Pick out each line of the records in which the word "computer" appears.

[Stored items]
··········
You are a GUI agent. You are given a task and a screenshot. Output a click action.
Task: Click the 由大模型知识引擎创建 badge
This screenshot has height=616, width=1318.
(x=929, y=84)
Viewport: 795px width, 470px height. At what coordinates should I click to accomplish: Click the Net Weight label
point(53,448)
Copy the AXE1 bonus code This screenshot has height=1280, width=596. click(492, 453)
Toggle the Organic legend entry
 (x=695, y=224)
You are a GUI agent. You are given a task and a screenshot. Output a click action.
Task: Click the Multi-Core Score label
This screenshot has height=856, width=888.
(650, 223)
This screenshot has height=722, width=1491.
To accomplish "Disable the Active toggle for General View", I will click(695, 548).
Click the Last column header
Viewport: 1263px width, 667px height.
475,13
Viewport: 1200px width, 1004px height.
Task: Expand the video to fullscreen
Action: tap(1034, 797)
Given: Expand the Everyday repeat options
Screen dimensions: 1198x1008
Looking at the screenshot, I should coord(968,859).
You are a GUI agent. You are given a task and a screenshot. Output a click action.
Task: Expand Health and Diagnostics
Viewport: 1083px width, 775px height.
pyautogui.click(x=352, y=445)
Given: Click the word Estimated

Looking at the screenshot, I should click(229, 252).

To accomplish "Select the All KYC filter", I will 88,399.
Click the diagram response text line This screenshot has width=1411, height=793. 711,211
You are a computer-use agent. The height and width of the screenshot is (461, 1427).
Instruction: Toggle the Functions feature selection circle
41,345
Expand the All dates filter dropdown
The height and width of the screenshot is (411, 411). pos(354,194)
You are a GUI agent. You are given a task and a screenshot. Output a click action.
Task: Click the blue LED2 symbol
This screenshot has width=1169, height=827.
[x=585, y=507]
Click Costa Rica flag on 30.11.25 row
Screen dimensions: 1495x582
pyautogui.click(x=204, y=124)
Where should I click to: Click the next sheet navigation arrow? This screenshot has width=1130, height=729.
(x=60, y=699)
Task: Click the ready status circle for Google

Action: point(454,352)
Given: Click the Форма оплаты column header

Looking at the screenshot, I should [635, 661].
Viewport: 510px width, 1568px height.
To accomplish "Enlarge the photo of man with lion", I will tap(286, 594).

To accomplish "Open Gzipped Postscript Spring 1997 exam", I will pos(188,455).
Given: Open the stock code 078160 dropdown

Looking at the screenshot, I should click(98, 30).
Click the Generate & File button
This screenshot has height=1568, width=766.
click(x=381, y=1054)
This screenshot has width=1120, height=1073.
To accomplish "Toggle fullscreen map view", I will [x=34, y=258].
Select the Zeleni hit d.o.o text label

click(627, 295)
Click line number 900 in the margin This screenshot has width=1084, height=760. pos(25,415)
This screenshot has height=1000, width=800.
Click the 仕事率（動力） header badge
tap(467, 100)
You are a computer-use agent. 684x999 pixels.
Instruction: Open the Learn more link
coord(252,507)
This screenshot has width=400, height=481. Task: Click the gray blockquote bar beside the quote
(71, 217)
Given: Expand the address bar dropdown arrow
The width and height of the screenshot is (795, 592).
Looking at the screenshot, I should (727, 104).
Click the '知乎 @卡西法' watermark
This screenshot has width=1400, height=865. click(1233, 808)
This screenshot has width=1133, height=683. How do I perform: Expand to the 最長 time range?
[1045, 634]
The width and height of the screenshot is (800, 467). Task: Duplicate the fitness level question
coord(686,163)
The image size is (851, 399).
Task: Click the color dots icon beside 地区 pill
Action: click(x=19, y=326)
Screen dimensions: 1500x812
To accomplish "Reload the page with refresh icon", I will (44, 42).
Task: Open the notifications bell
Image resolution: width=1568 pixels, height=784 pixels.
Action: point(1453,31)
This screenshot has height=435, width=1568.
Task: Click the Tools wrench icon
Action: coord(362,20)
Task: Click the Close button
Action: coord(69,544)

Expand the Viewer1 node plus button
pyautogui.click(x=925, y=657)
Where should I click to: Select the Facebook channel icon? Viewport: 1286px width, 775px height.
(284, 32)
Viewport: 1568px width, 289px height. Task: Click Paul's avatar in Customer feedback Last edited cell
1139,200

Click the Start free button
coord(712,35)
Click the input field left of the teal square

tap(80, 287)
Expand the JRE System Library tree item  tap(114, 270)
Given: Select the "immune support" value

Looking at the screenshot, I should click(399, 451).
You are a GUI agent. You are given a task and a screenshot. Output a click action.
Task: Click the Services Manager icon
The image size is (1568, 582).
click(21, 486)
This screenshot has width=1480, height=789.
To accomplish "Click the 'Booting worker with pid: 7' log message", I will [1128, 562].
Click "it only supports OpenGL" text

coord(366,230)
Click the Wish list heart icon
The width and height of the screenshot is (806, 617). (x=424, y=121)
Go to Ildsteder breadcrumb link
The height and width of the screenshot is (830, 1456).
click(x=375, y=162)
··········
> [Result of the task]:
You are a computer-use agent. The height and width of the screenshot is (461, 1427).
You are a computer-use agent. 684x999 pixels.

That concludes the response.